#### [Supplied material]
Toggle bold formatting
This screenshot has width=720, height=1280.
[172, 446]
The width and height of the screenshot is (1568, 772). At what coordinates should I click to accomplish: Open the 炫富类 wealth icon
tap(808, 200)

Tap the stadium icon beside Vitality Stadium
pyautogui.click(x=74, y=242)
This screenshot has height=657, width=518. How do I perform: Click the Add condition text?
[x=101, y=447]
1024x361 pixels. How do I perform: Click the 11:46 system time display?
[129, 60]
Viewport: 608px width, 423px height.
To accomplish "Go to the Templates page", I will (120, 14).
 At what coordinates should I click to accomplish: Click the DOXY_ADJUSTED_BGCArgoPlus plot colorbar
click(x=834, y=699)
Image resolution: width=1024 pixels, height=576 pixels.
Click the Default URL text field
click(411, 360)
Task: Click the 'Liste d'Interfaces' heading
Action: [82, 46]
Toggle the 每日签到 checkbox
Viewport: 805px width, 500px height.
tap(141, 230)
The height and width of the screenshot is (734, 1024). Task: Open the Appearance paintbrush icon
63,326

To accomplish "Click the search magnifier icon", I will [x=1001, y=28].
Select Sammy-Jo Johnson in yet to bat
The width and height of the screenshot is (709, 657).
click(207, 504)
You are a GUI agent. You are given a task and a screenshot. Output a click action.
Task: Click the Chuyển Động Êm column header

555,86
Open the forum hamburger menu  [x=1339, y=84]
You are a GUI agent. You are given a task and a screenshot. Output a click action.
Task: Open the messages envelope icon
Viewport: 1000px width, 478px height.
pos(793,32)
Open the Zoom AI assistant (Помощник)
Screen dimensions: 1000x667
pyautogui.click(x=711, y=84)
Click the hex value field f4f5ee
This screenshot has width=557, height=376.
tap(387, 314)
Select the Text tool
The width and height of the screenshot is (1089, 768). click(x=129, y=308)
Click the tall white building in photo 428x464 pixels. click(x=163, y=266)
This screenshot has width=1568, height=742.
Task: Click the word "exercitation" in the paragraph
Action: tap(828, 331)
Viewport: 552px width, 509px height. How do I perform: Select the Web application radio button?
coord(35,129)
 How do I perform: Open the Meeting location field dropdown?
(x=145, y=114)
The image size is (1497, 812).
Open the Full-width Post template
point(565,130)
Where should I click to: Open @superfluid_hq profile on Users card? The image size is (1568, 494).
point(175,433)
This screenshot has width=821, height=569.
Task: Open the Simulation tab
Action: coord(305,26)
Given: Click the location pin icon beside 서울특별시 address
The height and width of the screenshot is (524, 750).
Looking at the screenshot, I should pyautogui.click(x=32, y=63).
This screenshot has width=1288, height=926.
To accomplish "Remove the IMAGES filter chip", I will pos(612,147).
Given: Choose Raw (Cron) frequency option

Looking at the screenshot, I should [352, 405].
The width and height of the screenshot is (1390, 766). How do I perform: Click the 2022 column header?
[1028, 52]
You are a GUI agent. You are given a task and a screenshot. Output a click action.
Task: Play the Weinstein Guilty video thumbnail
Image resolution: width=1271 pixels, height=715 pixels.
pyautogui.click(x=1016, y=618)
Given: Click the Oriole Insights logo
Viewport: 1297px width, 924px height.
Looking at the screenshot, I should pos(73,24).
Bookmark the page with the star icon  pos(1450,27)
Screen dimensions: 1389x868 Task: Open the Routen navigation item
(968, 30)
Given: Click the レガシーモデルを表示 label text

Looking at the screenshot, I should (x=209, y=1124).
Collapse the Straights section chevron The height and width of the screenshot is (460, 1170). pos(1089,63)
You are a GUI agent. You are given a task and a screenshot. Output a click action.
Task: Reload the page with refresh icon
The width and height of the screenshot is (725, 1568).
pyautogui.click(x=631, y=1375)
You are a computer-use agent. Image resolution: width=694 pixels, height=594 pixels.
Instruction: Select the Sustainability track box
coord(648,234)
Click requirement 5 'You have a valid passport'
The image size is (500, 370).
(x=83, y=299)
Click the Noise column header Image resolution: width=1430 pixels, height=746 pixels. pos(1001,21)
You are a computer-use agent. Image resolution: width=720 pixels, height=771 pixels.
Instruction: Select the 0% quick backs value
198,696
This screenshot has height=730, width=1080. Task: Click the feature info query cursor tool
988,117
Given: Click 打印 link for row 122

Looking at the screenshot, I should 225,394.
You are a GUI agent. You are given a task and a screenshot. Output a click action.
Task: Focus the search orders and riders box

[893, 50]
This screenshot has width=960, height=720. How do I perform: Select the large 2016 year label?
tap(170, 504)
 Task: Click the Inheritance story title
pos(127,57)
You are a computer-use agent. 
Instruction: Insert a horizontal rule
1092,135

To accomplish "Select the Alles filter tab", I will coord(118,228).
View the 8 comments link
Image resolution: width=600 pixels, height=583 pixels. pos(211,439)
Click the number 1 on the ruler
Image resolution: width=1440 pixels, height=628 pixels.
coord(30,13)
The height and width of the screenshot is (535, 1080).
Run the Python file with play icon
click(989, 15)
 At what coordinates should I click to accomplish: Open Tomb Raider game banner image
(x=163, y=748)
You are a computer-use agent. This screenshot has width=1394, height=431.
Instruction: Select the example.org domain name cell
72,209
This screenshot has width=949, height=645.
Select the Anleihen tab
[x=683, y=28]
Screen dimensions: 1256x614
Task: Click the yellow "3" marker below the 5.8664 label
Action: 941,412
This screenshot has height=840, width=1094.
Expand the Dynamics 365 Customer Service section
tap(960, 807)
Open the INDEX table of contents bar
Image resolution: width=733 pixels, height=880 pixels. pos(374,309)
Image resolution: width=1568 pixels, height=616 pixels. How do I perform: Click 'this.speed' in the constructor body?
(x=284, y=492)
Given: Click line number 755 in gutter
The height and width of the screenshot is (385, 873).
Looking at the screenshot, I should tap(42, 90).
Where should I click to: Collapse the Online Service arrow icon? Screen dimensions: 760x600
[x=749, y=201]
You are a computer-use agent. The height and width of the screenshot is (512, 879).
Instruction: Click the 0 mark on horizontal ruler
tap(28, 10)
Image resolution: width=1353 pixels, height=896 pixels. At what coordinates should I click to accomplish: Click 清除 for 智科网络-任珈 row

#### [Task to complete]
If a line in the records contains "will", report it.

#### [Answer to this problem]
To accomplish "Go to the Templates page", I will (120, 14).
To accomplish "Click the search magnifier icon", I will [x=1001, y=28].
To accomplish "Remove the IMAGES filter chip", I will pos(612,147).
To accomplish "Select the Alles filter tab", I will coord(118,228).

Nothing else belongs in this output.